Comunque c’erano tutti: da l’azdora del PSD, ai rivoluzionari radical-scic di SU; dal nuovo “Che” Guevara di Domagnano con i suoi ordinati operai del Laboratorio Democratico a Lazzari che con il consueto coraggio si è definito un semplice “osservatore”, e Pedini, che, fra una cena con gli uni e con gli altri, ha trovato il tempo di sedersi al tavolo. C’erano quelli che sono al governo e quelli che sono all’opposizione, quelli che sono usciti da partiti vari e quelli che nei vari partiti sono invece rimasti. C’erano quelli che vogliono fare il Governo con la D.C. e quelli che la D.C. la vogliono mandare all’opposizione. Ma tutti insieme. Vicini, vicini, vicini.
Peccato che mancasse la gente, come sempre accade quando si fanno operazioni di vertice e non di popolo. D’altronde chi poteva essere interessato a presenziare all’annunciato rimescolamento di un simile minestrone dove si è parlato di tutto per non parlare di nulla e di cui non si capisce niente in termini di prospettiva?

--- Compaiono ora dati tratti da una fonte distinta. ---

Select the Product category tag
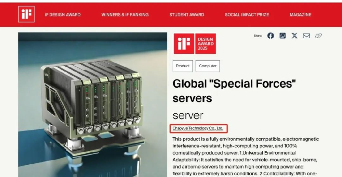Screen dimensions: 342x177 click(x=183, y=66)
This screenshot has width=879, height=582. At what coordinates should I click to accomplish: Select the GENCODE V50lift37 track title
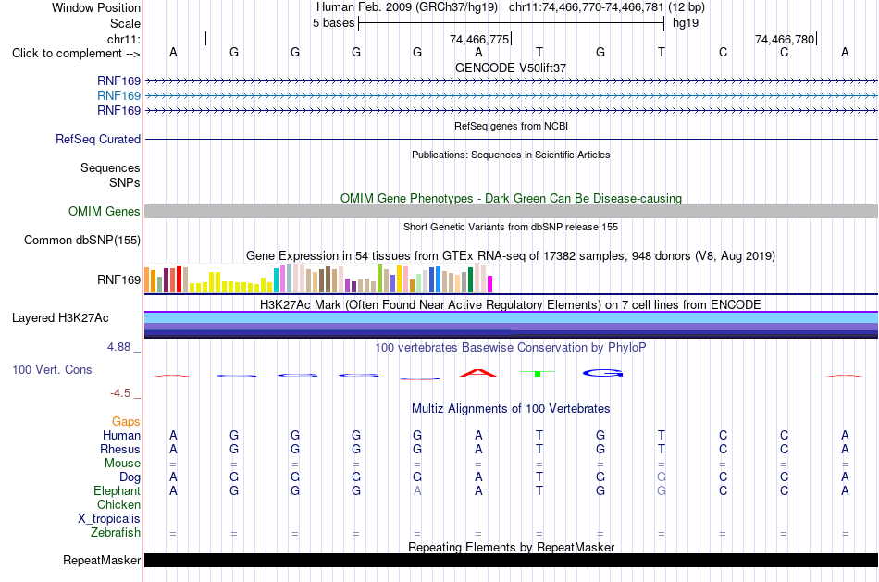[x=511, y=68]
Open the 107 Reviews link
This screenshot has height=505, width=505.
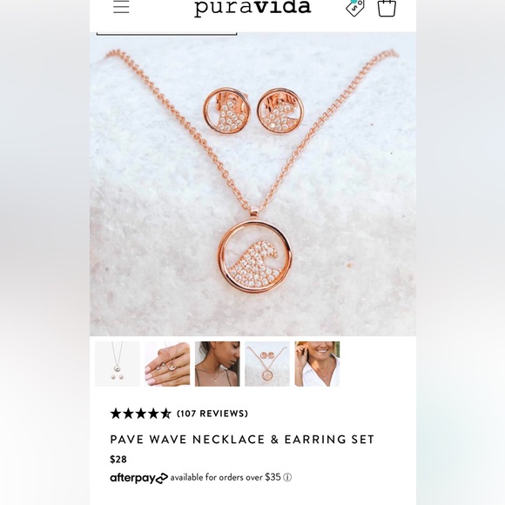[x=212, y=414]
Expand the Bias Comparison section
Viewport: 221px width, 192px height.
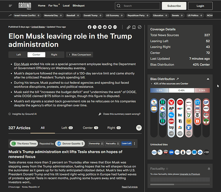(x=80, y=55)
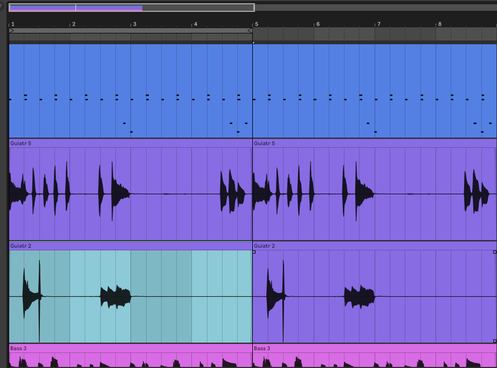Select the loop brace bar in the ruler

130,31
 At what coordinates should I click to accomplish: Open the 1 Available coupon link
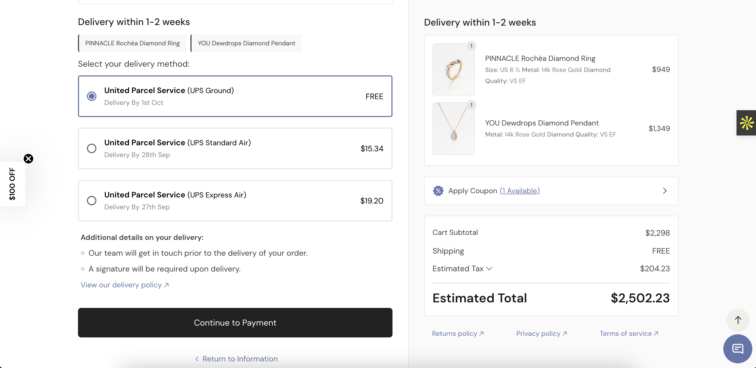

Alla fine ognuno è uscito dall’appuntamento del 25 marzo con le stesse opinioni con le quali era entrato, cioè opinioni differenti, molto differenti tra loro. In pratica è come se l’evento non ci fosse stato.

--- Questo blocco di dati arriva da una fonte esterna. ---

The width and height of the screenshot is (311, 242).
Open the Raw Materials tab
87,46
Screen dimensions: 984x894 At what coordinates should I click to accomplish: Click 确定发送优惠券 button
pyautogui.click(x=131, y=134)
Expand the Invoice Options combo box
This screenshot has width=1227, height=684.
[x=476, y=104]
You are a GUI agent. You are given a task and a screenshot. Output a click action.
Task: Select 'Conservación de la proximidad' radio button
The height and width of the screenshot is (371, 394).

Un sogno? Un incubo? Un miraggio? Bhooo?
Ecco perché il Tavolo, che nelle intenzioni sarà stato pure Riformista, traballa già maledettamente, appena nato, e dunque non lascia presagire nulla di buono. Comunque speriamo non lasci in giro troppi orfanelli, i quali, senza un tavolo, di certo perderebbero anche gli sgabelli su cui siedono attualmente.